Saturday, September 21, 2013

The Unincorporated Man: A Revisit

One of the ways you know a book is good is how it makes you think about it long after you've read it. There were plenty of elements to Dani & Eytan Kollin's freshman work that does not recommend itself, in my opinion. But there is also plenty there that does.

This book won the Prometheus Award in 2010 (see the link for full details of what this is), an award granted to Libertarian-leaning works of Science Fiction. In it, it posits a future where, after a great calamity, those left over holding the pieces reshapes civilization along their own ideals. In this future, the government is legally emasculated, and people are "Incorporated," meaning that like a business venture, people have a stock they can float -- in themselves -- to raise money or advantages. Thus they sell off a bit of their liberty (like a corporation, the stockholders get a vote) for economic advantage.

When I had first read this book, I couldn't figure out if it was a parody, or  written "straight." There are quite a few elements that I call "Libertarian Canards" (the aforementioned emasculated government, private ownership of just about everything, etc), which no doubt appeal to Libertarians, as much as they make Liberals cringe.

That being said, while I agree this is a libertarian novel (note the lack of capitalization) but perhaps not a Libertarian novel.

Let's take a look at the central premise. The idea of incorporation is one of those ideas I could easily imagine being floated at the local Libertarian political action meeting. On the face of things, it certainly has it's appeal. Own controlling stock in yourself and you are completely free within the bounds of what law exists. Or you can sacrifice your freedom in hopes of economic advantage (i.e. gaining enough money to invest in an education, or raise capital for a business venture.

In the book, however, this is the tyranny of un-freedom the main character has to strive against. Although there has been criticism that the book does not confront the negative aspects of this society quite enough (although it is in there), the point is made that when your value as a human being is directly monetized, if you do not have much value, it is just as much a struggle (or a matter of luck) to move beyond this situation. And if someone owns controlling stock in you, they can hold a vote (or worse, conduct an audit of your actions), and force you to engage in activities you might not want, but the stockholders deem advantageous. Want to marry your girlfriend? Sorry, you've got to scrub rocket exhaust nozzles off Jupiter; need to get that return in investment...

In addition the government is emasculated to the point of ineffectiveness. Government employees are incompetent and next to useless, and if you want a reasonable time in the legal courts, hire yourself a private (i.e. "for profit") judge. And all of this is by design from the framers of the government. This is one of those "Canards" I talked about before, and when I read it, I couldn't help but do the old "eyes roll" routine. One thing I realized later is that this can be taken as a criticism of such a limited government (i.e. "So small you can drown it in a bathtub"). In the book you have a government so limited, it is incapable of defending the freedoms of the people from the predation of private sources of power. So it comes to the point that the only way to break the system and restore individual liberty is not through the law system, but through violent revolution.

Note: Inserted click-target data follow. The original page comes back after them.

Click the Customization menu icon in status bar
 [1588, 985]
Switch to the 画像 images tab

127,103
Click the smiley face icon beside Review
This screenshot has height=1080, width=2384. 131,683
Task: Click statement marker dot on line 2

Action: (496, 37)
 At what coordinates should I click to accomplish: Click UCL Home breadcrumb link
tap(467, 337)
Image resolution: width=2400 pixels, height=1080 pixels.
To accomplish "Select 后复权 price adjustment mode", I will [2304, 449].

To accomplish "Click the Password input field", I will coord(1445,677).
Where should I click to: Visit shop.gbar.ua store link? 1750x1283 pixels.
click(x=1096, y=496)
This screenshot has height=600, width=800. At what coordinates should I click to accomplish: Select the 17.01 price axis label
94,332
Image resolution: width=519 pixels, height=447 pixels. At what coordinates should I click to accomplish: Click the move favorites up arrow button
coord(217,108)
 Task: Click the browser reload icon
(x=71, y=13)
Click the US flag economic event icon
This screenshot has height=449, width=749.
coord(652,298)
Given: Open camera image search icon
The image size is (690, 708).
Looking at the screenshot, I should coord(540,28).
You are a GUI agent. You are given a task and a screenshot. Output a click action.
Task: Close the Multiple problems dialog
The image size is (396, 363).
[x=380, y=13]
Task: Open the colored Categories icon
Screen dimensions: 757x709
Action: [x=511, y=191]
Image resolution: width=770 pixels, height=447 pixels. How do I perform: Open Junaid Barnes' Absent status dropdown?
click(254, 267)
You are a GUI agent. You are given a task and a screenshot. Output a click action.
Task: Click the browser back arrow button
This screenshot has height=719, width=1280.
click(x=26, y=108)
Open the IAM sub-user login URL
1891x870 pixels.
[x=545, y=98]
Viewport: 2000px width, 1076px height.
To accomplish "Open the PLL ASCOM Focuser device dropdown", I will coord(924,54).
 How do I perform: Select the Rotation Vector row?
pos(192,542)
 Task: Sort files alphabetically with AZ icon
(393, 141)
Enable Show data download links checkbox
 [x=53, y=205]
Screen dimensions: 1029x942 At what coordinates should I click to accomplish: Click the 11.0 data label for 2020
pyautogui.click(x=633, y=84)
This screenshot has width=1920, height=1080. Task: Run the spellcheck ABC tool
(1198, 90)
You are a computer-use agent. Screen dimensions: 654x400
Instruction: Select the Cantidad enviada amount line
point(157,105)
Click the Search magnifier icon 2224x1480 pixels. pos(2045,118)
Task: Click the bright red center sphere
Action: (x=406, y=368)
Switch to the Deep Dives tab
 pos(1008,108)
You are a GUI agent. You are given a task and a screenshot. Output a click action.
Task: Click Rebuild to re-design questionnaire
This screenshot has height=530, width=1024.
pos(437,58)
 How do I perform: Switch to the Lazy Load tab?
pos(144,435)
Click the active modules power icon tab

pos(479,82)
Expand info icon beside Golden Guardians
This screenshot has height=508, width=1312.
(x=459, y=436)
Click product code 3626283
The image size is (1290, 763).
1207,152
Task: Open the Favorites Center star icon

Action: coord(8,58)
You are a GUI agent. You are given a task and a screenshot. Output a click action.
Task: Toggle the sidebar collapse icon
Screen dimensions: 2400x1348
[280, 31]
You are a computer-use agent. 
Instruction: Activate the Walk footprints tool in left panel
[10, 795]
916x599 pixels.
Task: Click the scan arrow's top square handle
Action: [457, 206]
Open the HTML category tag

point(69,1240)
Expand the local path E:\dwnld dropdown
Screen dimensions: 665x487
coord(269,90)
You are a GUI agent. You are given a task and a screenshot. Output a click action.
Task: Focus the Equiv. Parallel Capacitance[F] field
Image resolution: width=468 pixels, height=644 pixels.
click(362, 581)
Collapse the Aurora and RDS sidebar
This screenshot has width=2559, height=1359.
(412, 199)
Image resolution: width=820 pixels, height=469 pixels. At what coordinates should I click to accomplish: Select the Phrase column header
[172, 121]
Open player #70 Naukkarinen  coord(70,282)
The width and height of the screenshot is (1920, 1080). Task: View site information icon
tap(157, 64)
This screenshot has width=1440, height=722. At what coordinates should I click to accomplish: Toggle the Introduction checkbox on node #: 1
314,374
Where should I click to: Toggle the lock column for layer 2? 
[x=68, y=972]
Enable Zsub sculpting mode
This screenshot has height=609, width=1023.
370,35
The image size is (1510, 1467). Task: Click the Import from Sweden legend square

There is another element I found intriguing going on here. Science Fiction usually is a predictor (or cautionary tale) of a possible future. That is no less true here. However, Science Fiction is often a commentary on the times as well. Movies like "Soylent Green," "Planet of the Apes," and "Logan's Run" were as much commentary on their own times of the 1970's as they were of a possible future. Similarly, I think The Unincorporated Man does something similar. Where the tyranny of the future is where others can own a part of you, I am a bit struck that this can also be taken as a commentary of our times, where people go deep into debt for things like an education. This recently struck me when I looked at my student loan balance, and bemoaned that it didn't seem to really be going down by much (I pay almost $200 a month towards those loans, and the economic prosperity a college education promised didn't pan out the way it was sold to me). But instead of stockholders limiting freedom, it's debt.

I suppose if I was Incorporated, the stockholders could have forced me to take that degree in Accounting I never really wanted, however..

In the end, anyone who reads a book will take away different things from it. I appreciated that the authors wrote this book in such a way that I can see it as a lampshade of some of the more off-the-wall hard Right leaning ideas.